Where in the data does the word "Toggle" appear? Find those lines and copy them.
● ● ● ● ● ● ●
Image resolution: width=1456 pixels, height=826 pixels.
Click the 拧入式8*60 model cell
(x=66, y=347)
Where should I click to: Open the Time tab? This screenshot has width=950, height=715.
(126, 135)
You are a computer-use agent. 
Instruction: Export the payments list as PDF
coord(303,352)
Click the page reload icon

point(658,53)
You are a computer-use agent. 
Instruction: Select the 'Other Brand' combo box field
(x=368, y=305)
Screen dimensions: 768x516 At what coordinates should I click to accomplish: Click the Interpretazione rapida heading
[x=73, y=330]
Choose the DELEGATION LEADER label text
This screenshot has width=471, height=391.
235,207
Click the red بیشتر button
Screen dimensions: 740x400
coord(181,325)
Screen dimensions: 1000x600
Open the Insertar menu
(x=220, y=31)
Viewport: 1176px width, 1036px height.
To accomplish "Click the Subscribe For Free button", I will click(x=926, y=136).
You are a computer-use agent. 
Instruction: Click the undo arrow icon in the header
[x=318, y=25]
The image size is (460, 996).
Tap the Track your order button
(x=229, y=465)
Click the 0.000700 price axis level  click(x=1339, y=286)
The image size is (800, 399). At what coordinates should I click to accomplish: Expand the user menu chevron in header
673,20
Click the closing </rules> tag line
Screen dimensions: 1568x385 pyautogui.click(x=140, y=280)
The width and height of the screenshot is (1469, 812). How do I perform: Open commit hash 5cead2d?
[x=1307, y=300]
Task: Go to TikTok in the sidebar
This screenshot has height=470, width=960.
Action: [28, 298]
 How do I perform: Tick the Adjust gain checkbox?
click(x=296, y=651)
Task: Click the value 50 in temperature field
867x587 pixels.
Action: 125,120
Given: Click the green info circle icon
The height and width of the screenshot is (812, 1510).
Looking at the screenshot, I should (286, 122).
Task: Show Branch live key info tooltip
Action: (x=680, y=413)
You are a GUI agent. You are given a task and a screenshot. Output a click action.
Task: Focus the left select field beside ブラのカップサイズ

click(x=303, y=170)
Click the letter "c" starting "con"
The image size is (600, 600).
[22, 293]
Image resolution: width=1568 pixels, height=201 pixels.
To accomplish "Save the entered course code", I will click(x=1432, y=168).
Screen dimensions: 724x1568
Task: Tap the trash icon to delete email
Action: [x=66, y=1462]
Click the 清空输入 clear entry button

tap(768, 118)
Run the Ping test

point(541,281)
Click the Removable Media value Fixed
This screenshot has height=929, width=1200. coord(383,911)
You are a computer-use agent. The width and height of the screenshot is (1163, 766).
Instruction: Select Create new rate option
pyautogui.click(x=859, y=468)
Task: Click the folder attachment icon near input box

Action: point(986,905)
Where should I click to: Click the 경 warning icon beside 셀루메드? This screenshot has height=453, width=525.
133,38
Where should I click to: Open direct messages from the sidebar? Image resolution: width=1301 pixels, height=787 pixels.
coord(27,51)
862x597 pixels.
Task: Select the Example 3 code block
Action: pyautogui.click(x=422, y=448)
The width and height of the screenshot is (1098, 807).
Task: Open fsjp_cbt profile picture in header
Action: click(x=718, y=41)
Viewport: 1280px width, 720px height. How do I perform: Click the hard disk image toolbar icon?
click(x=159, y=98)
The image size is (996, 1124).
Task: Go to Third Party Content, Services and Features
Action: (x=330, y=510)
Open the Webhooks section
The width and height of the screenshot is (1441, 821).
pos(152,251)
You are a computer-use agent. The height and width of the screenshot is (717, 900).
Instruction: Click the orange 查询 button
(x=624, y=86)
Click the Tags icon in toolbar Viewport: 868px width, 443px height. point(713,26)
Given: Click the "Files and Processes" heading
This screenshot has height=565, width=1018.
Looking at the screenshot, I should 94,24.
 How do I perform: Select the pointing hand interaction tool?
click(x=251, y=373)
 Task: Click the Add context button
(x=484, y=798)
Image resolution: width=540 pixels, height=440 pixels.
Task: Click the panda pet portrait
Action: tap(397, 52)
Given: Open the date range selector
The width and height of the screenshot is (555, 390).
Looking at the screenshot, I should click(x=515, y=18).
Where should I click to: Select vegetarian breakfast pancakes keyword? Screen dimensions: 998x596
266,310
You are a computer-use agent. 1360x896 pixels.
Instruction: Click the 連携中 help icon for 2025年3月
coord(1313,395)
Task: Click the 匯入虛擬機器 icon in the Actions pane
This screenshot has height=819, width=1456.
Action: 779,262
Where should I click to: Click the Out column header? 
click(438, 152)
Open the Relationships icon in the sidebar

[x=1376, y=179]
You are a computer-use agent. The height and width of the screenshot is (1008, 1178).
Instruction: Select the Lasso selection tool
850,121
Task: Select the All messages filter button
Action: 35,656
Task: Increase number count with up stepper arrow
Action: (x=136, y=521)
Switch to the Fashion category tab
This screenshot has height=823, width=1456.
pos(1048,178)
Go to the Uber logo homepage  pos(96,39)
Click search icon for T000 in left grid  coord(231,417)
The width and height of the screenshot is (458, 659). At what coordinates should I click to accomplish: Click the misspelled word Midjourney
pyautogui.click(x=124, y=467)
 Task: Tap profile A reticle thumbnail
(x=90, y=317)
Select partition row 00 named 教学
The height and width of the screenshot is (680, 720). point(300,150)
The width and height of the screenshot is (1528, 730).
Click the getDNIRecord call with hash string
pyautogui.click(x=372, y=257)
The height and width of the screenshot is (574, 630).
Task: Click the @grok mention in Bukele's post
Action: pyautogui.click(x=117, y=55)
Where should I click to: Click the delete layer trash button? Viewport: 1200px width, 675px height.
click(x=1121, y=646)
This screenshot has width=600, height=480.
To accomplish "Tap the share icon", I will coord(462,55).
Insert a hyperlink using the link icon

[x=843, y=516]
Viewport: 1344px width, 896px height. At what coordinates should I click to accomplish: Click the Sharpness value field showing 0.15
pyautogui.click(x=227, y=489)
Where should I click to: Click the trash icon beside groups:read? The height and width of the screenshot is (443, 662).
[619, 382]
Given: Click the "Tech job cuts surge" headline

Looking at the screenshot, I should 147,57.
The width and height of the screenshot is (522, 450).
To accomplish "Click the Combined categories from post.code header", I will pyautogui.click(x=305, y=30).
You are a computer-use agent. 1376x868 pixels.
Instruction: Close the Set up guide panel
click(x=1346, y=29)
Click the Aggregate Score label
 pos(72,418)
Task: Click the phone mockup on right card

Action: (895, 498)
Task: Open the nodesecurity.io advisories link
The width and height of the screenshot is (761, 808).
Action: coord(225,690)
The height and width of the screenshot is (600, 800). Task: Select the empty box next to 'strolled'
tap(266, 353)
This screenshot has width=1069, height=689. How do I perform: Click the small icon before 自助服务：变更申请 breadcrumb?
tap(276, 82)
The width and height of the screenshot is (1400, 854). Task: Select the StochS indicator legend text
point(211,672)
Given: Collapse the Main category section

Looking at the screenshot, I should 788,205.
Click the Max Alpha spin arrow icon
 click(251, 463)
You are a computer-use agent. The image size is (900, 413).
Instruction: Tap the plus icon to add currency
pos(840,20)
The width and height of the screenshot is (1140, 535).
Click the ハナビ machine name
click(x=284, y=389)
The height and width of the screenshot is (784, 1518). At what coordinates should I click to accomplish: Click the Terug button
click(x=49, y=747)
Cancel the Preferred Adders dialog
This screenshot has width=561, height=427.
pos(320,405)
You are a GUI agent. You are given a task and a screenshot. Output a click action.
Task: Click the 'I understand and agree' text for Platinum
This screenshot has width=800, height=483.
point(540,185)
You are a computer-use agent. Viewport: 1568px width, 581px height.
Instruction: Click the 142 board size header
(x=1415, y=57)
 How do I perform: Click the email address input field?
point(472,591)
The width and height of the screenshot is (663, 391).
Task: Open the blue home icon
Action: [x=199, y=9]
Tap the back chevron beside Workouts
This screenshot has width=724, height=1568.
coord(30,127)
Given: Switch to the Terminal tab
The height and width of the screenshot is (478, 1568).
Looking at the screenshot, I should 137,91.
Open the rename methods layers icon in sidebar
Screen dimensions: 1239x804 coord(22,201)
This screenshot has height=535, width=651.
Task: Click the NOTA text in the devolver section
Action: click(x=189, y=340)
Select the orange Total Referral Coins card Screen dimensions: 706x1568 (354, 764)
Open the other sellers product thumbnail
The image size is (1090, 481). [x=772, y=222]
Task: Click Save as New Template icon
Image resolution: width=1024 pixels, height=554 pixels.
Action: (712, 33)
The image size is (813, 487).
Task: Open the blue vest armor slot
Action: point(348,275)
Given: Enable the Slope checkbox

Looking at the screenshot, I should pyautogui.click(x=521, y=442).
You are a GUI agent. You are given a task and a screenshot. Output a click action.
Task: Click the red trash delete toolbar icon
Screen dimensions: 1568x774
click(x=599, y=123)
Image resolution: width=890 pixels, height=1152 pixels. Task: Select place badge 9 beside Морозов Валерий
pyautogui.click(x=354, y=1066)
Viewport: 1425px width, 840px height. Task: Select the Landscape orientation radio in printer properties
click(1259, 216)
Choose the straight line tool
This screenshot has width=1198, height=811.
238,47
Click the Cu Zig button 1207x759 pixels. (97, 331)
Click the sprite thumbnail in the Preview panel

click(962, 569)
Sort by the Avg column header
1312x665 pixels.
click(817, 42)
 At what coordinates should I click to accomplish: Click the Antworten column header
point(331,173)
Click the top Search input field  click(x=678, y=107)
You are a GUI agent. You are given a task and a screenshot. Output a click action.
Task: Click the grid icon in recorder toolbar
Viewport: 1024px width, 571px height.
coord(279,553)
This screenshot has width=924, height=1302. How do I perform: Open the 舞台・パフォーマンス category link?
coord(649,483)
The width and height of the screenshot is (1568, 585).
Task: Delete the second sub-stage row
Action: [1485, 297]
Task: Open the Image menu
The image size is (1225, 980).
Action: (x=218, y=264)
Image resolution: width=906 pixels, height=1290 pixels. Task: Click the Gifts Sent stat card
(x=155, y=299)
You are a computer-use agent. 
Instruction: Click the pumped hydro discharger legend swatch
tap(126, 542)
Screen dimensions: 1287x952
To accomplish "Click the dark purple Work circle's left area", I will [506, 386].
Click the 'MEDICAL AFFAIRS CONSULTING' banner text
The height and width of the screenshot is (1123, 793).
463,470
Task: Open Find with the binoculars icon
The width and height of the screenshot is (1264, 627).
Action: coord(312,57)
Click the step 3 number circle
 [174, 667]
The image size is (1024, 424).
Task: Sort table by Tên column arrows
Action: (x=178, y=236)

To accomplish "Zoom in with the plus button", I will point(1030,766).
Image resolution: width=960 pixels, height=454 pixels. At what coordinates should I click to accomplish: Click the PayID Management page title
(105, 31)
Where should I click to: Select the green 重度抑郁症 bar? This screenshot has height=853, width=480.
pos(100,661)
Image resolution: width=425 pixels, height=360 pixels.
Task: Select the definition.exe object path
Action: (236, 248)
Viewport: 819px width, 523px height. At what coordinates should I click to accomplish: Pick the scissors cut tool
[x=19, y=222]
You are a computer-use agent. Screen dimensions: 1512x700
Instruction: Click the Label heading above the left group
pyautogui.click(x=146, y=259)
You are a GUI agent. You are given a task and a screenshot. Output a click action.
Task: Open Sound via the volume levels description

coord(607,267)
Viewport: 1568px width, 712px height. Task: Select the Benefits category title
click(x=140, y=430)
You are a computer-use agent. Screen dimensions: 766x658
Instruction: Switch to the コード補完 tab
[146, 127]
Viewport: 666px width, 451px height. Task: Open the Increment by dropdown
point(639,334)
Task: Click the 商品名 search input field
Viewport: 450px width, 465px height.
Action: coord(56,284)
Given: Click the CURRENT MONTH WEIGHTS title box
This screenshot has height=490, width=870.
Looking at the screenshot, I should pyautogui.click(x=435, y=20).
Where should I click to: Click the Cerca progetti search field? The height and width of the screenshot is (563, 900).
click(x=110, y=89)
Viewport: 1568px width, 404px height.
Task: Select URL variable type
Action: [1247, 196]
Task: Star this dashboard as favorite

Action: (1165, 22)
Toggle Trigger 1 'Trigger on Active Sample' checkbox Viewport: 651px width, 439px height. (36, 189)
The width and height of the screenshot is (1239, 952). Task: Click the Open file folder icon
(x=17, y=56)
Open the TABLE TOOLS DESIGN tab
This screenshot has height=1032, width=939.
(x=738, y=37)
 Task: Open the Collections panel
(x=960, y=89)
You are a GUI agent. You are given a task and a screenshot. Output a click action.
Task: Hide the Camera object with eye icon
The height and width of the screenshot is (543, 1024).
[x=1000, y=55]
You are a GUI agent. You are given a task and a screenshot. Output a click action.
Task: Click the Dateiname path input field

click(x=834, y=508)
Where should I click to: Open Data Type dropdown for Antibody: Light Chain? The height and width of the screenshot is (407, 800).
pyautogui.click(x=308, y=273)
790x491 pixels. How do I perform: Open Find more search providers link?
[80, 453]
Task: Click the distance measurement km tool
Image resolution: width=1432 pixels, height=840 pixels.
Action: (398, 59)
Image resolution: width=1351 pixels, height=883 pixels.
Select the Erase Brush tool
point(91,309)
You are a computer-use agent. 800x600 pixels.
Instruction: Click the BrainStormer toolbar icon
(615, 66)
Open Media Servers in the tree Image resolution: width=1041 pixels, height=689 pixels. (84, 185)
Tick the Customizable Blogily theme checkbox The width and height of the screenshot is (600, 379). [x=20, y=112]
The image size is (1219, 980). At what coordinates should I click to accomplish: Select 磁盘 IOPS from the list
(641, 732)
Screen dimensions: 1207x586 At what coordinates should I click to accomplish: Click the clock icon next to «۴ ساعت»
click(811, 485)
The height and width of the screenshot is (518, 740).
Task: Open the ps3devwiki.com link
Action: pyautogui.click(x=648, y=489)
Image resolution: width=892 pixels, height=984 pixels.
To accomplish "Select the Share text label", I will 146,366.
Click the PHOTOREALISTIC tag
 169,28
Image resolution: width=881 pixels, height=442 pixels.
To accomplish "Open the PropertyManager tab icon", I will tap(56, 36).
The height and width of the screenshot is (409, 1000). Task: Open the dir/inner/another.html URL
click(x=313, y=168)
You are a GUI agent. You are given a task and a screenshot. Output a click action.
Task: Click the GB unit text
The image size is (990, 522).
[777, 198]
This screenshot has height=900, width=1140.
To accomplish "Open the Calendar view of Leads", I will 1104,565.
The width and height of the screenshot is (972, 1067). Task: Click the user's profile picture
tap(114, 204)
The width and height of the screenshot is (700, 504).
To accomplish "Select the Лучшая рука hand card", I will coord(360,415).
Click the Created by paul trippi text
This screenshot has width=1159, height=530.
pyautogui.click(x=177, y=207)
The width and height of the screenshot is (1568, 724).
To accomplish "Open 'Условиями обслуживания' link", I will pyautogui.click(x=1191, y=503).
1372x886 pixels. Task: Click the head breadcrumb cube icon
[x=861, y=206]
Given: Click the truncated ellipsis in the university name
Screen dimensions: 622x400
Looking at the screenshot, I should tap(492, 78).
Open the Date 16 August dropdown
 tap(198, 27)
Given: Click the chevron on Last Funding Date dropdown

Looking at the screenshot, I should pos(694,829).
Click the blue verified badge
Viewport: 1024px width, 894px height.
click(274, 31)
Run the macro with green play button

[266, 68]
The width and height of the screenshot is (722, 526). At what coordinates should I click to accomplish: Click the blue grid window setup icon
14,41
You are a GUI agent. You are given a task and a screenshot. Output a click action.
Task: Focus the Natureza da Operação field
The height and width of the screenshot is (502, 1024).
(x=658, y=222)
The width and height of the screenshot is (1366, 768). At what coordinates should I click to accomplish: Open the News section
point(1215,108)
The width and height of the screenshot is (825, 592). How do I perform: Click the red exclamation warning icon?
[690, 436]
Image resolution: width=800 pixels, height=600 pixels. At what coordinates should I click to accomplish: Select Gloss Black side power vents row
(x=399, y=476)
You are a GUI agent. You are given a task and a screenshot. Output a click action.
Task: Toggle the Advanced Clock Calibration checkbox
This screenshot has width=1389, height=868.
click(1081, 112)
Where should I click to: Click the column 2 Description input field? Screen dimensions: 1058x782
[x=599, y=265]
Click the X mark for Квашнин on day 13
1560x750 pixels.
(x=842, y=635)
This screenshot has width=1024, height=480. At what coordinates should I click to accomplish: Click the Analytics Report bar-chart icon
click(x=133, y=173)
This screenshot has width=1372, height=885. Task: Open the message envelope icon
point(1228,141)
● ● ● ● ● ● ●
§ EXERCISE ANSWER:
Toggle Trigger 1 'Trigger on Active Sample' checkbox Viewport: 651px width, 439px height. (36, 189)
Task: Toggle the Advanced Clock Calibration checkbox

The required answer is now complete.